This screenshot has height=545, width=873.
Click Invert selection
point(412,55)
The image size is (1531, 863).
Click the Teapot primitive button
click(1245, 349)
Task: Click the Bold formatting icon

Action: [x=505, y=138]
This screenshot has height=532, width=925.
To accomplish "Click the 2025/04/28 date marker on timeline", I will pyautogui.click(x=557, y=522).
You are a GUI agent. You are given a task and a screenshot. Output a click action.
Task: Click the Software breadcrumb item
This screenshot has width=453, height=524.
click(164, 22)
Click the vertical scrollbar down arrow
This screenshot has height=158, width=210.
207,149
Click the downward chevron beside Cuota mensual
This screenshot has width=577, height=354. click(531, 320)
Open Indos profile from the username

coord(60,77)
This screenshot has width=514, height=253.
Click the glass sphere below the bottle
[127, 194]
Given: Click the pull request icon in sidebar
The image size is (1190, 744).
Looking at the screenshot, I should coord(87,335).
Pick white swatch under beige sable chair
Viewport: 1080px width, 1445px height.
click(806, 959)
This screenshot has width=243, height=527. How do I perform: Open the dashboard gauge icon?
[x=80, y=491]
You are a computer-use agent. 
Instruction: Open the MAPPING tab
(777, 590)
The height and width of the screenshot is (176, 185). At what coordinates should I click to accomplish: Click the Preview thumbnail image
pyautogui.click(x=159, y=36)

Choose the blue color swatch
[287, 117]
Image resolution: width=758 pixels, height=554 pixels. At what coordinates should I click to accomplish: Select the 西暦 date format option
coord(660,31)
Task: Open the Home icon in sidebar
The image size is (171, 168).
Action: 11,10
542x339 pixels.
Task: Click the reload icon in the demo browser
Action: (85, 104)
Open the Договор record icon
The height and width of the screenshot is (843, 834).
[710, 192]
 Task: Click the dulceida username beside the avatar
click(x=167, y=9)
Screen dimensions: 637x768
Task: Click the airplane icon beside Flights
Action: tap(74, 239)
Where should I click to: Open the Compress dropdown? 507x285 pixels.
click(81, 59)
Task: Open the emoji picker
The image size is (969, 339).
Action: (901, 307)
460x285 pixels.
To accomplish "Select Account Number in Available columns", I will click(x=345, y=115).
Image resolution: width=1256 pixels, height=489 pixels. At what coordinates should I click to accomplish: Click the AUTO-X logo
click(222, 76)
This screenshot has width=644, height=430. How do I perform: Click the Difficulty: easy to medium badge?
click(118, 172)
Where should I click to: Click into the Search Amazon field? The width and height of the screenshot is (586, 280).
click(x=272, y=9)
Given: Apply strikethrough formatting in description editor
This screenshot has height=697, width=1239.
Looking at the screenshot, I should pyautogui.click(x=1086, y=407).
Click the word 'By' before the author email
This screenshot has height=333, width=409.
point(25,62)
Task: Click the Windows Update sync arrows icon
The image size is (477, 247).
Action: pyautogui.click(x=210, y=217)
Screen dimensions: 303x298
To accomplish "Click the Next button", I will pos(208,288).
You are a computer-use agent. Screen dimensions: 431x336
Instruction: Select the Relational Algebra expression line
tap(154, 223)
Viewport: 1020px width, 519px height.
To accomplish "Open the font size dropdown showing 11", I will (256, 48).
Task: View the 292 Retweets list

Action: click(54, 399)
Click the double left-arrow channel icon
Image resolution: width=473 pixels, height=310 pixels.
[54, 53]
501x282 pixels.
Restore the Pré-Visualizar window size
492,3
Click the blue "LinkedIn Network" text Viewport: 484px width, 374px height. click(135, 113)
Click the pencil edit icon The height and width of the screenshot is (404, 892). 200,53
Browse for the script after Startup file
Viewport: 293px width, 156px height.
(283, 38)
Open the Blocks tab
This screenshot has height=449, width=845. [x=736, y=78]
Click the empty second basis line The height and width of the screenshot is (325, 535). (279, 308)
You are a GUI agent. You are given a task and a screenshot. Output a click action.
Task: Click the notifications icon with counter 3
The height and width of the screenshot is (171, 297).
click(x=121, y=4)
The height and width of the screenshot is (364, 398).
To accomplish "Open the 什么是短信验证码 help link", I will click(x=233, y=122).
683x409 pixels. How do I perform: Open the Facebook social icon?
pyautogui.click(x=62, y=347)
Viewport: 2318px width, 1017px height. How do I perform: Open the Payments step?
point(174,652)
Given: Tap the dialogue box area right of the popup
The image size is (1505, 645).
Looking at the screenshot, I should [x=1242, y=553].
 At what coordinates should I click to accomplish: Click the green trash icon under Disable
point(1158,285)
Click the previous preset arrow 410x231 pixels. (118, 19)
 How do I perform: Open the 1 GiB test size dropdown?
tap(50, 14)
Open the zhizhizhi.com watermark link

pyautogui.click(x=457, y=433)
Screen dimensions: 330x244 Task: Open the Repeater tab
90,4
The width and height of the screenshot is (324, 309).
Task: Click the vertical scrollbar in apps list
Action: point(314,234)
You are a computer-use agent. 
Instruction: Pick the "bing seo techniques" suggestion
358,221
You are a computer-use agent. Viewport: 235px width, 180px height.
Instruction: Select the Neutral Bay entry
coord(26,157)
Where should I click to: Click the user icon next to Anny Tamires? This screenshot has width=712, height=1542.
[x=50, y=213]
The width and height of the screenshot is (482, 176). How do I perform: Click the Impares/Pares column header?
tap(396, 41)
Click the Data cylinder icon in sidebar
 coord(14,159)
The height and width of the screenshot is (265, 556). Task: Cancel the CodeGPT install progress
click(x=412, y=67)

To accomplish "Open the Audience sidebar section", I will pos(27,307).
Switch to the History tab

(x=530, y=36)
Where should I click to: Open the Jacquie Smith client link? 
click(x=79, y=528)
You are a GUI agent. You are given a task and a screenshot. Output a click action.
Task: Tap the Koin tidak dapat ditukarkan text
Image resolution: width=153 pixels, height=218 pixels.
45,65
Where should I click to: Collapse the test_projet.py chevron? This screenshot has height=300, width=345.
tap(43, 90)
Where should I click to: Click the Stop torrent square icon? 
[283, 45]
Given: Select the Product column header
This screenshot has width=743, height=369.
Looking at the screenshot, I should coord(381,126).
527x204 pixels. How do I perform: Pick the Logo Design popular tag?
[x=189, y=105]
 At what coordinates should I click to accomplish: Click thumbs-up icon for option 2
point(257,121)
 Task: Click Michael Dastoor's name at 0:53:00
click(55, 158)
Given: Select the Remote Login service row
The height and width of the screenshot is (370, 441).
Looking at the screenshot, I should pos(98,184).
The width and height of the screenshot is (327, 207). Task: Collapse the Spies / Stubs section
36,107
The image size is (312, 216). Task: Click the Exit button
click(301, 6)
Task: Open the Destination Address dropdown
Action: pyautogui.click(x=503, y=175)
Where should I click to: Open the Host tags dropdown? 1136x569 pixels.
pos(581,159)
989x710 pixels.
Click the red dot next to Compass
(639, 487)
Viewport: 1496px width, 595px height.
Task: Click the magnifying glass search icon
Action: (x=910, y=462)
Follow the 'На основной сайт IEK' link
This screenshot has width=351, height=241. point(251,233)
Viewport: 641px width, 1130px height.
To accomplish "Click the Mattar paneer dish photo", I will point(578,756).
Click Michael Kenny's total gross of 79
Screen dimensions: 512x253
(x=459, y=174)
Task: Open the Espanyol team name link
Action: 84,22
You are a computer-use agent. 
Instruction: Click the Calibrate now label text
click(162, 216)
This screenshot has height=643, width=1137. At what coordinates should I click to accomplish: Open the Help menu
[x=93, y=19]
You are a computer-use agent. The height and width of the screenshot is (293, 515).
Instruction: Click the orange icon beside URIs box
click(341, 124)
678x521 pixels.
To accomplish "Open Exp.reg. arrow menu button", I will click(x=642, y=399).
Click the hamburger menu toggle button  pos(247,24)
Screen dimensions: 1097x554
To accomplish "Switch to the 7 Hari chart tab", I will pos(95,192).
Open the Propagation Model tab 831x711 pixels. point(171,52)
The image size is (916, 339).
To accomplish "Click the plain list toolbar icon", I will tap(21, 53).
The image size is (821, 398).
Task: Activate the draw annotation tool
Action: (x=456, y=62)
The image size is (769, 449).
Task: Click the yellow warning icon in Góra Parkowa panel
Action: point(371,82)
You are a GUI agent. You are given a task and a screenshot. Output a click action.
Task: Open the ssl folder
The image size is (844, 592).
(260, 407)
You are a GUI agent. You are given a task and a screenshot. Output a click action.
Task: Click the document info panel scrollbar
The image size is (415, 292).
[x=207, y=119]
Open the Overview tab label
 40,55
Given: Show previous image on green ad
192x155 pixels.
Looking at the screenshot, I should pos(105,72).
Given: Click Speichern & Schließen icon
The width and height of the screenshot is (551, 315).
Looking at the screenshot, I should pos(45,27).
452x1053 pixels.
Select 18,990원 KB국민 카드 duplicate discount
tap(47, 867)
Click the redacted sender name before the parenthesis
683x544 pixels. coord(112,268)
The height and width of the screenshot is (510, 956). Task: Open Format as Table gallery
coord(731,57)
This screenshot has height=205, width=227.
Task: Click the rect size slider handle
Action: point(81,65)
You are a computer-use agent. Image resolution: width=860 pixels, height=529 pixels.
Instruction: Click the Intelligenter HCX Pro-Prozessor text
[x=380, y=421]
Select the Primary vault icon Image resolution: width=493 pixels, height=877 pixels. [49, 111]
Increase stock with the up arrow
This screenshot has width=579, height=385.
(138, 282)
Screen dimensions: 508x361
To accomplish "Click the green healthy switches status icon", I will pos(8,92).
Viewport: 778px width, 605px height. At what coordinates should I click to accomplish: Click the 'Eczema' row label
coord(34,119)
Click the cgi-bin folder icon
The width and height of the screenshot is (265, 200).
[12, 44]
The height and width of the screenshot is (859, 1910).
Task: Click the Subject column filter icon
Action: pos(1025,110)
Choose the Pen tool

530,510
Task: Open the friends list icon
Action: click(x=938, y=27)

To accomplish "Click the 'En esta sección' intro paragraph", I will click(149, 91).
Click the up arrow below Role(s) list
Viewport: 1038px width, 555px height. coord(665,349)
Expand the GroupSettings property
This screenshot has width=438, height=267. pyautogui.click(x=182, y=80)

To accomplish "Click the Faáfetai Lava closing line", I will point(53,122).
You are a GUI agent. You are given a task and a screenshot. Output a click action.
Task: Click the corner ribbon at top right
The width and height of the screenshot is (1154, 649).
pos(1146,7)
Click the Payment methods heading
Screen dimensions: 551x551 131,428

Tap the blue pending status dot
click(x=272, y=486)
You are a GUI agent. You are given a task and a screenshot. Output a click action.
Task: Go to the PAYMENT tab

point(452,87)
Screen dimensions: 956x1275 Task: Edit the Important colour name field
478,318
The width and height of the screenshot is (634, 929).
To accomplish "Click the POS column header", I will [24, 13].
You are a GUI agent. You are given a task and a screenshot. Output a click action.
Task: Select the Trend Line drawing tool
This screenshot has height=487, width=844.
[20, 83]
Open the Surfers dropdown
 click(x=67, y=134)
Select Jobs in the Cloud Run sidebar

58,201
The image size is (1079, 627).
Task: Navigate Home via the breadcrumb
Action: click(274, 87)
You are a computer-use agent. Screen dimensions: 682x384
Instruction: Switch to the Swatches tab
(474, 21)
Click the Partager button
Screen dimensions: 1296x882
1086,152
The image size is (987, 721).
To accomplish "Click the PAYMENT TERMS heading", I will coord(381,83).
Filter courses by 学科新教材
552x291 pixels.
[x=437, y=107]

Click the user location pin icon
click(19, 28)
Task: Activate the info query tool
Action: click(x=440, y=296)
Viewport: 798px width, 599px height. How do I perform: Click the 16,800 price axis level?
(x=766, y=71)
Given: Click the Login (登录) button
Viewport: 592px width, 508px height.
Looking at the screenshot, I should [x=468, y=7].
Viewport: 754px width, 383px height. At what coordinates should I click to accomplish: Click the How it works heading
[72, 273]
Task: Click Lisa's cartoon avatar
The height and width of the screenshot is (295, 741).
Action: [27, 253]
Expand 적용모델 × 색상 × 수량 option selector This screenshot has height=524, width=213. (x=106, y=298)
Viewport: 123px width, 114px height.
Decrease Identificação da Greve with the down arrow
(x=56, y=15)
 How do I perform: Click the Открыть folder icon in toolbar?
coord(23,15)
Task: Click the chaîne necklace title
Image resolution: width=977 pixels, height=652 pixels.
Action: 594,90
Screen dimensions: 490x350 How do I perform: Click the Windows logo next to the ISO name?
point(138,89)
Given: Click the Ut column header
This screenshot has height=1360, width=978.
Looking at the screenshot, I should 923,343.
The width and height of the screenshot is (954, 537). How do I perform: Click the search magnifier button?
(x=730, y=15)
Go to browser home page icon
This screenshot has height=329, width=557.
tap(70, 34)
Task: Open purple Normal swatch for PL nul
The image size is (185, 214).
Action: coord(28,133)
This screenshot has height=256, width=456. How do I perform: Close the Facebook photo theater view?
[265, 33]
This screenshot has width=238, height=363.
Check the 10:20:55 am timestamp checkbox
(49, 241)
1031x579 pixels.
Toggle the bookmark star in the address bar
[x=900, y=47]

________

## THE TASK
Pull out all lines of the data with the string "right".

## OUTPUT
Given: Tap the dialogue box area right of the popup
Task: Click the corner ribbon at top right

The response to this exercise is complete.